SUARA GEMILANG NUSANTARA
Sarolangun, 25 Juli 2025 – Pemerintah Kabupaten Sarolangun belakangan gencar memasang ucapan selamat, promosi kegiatan, hingga baliho digital Bupati dan pejabatnya di media sosial seperti Facebook. Langkah ini menuai kritik keras: dinilai melemahkan peran media resmi dan diduga mengabaikan Peraturan Daerah (Perda) Nomor 3 Tahun 2016 tentang Penyelenggaraan Reklame.
Perda tersebut secara tegas mengatur jenis dan ukuran reklame yang wajib memiliki izin, didata, serta menyumbang Pendapatan Asli Daerah (PAD). Reklame dimaksud mencakup tidak hanya billboard dan neon box, tetapi juga selebaran, spanduk, videotron, running text, dan bentuk reklame elektronik lainnya.
“Kalau pemerintah hanya pasang iklan di Facebook atau akun pribadi tanpa mekanisme resmi, sama saja meniadakan pendataan dan kontribusi pajak reklame untuk daerah. Ini harus dikritisi,” ungkap seorang aktivis media lokal Sarolangun yang meminta namanya tidak dipublikasikan.
Penggunaan Facebook dinilai lebih murah, bahkan nyaris gratis, dibanding jalur resmi. Namun cara ini menimbulkan sejumlah risiko serius:
1. Tidak menyumbang PAD ke kas daerah.
2. Tidak melalui mekanisme resmi pengadaan publikasi.
3. Tidak diawasi oleh redaksi media berbadan hukum.
4. Rentan jadi sarana pencitraan sepihak.
5. Mematikan peran dan ekonomi media lokal.
Padahal, pemerintah daerah seharusnya menggandeng media massa resmi yang terverifikasi di Dewan Pers. Selain menjaga profesionalisme, publikasi melalui media resmi juga membuka ruang kritik, konfirmasi, serta mendukung keberlangsungan media lokal sebagai pilar demokrasi.
“Kalau semua serba diposting di Facebook, apa gunanya perda reklame dibuat? Apa gunanya ada wartawan dan media resmi?” sindir seorang jurnalis senior Sarolangun.
Praktik ini memunculkan sejumlah pertanyaan yang wajar dari publik:
1. Apakah iklan ucapan dan promosi kegiatan pejabat di Facebook memiliki izin reklame sesuai Perda?
2. Jika menggunakan dana APBD, apakah melalui proses pengadaan resmi?
3. Di mana kontribusi PAD dari reklame digital tersebut?
4. Mengapa lebih memilih media sosial ketimbang media resmi yang memiliki tanggung jawab redaksi?

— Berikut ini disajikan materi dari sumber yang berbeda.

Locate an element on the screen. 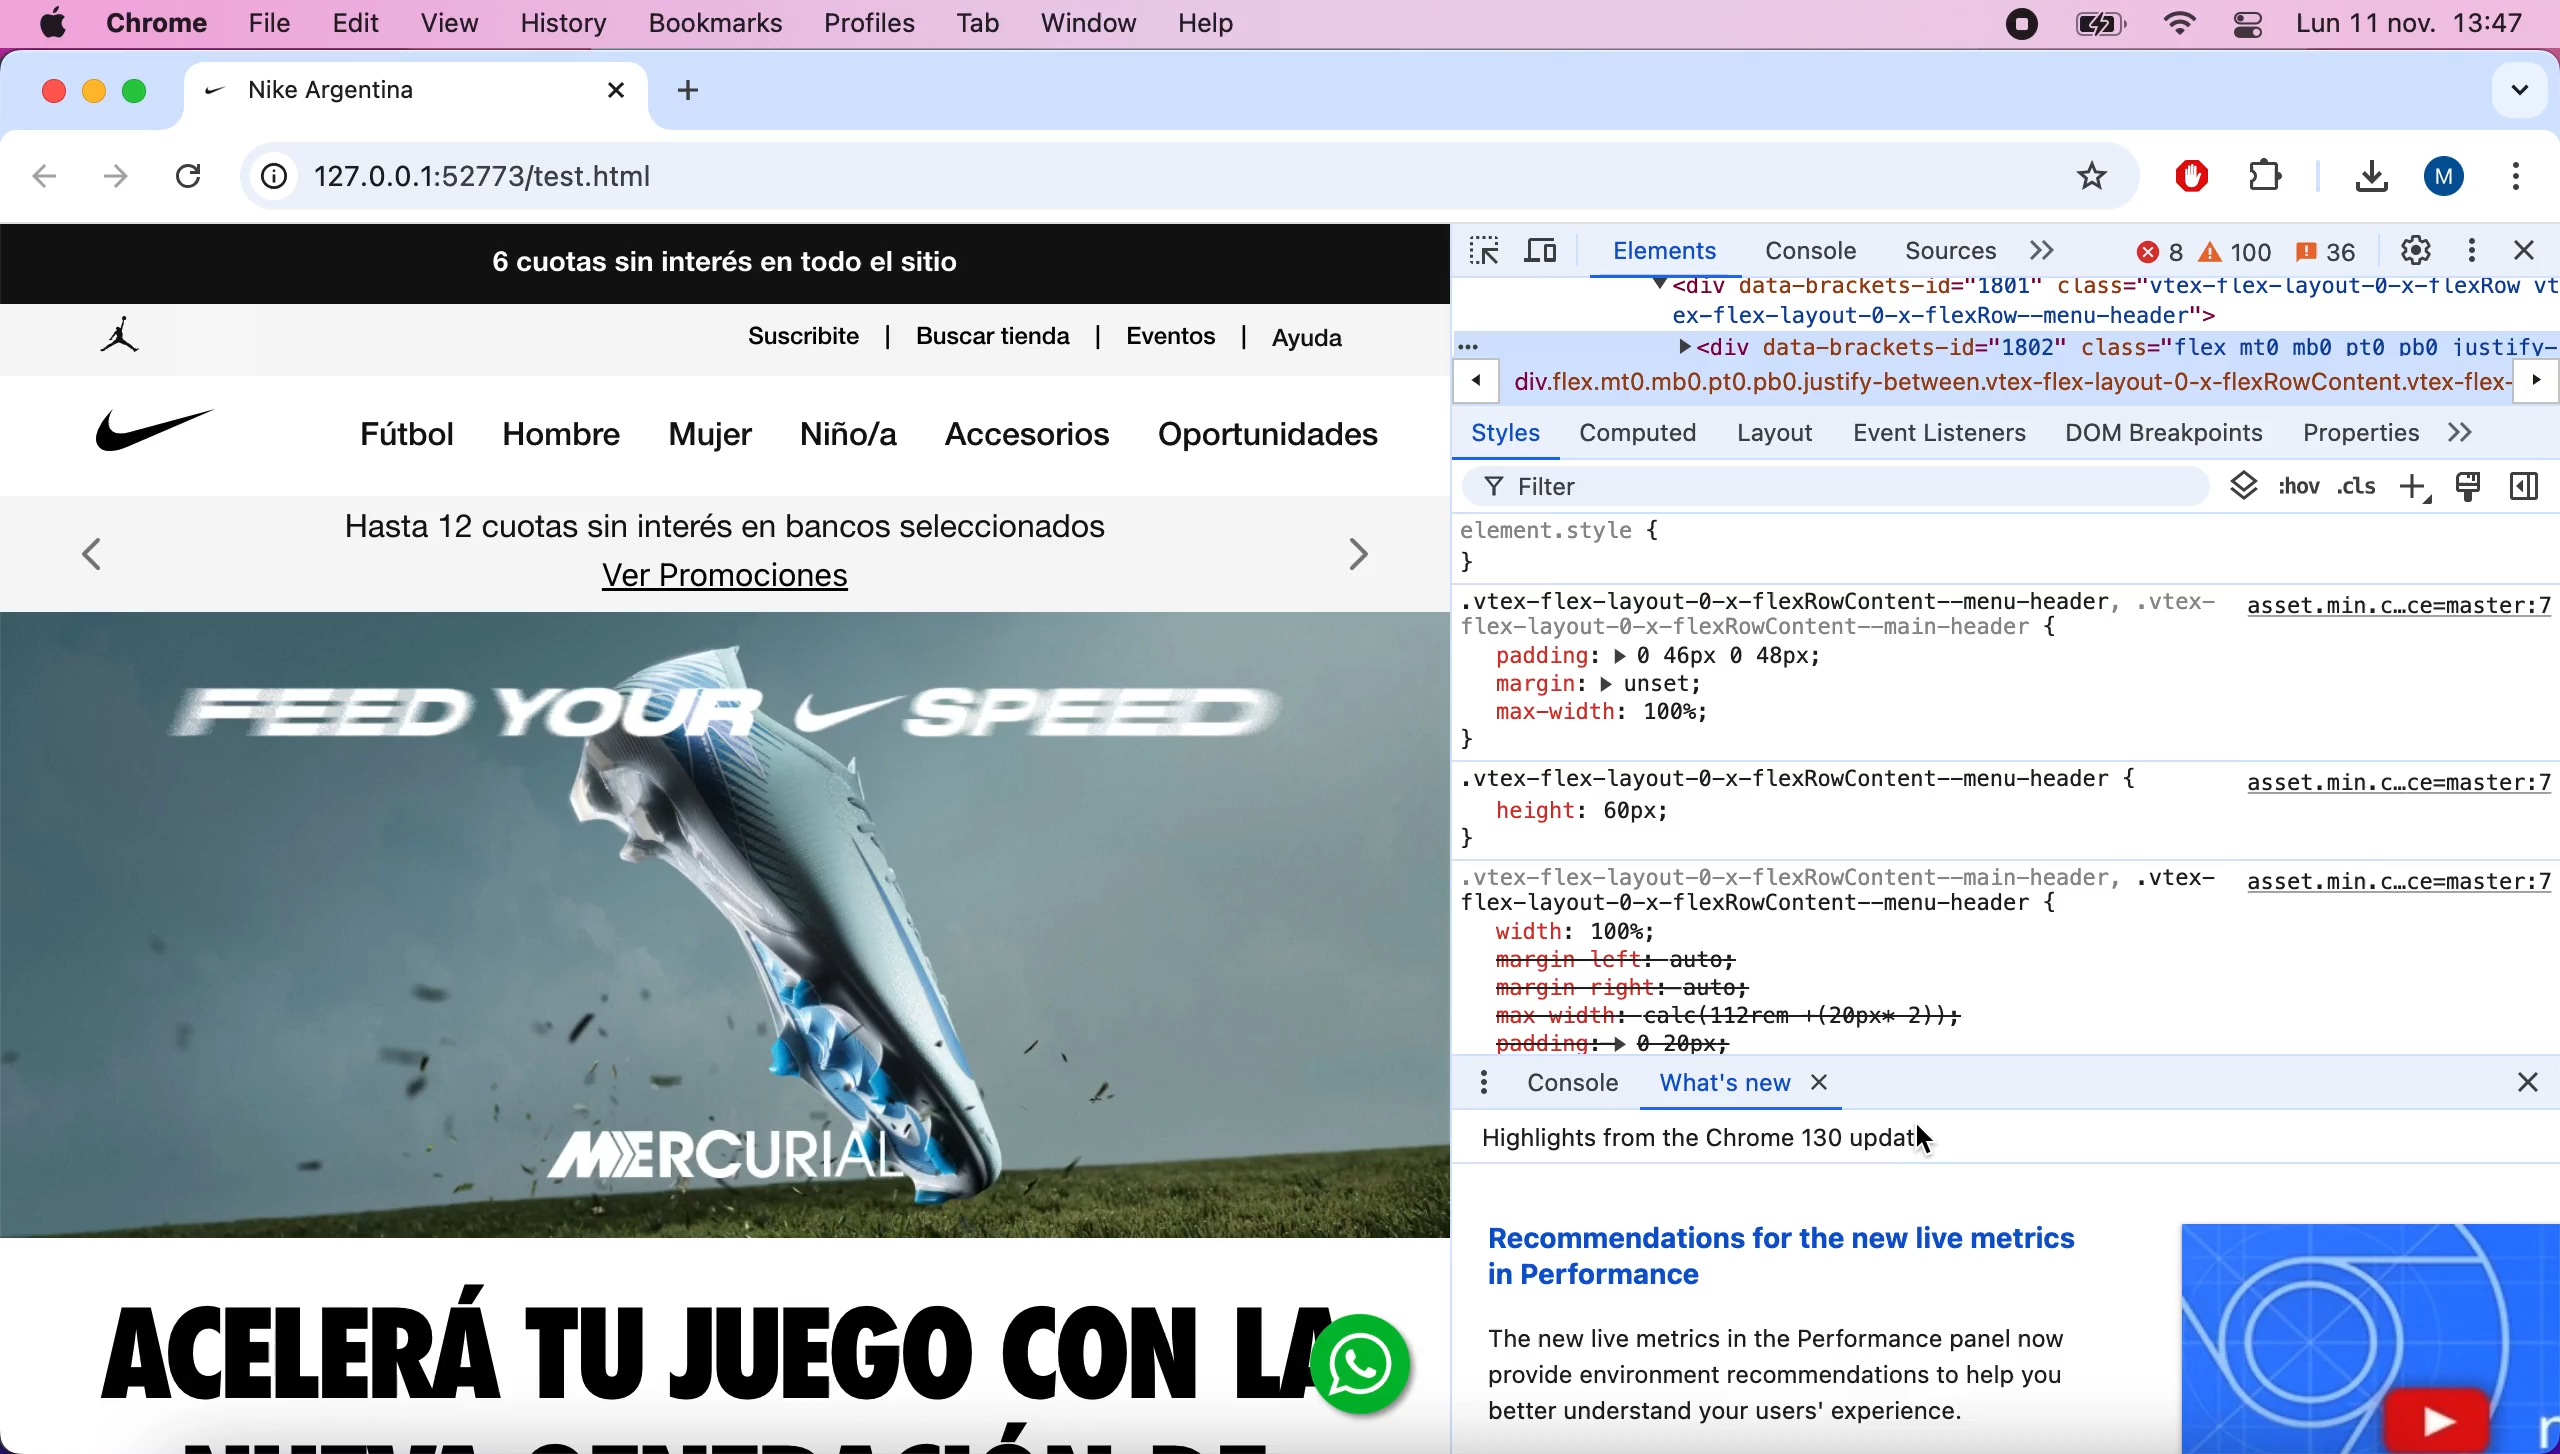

Di era keterbukaan informasi, masyarakat berhak tahu:
Berapa biaya promosi kegiatan pejabat di Facebook?
Apakah sudah sesuai Perda?
Dan, apakah pemerintah sungguh mendukung keberlangsungan media lokal, atau justru membiarkan mereka mati perlahan?
“Perda dibuat bukan hanya sebagai formalitas, tetapi untuk dipatuhi demi kebaikan bersama,” pungkas sumber tersebut.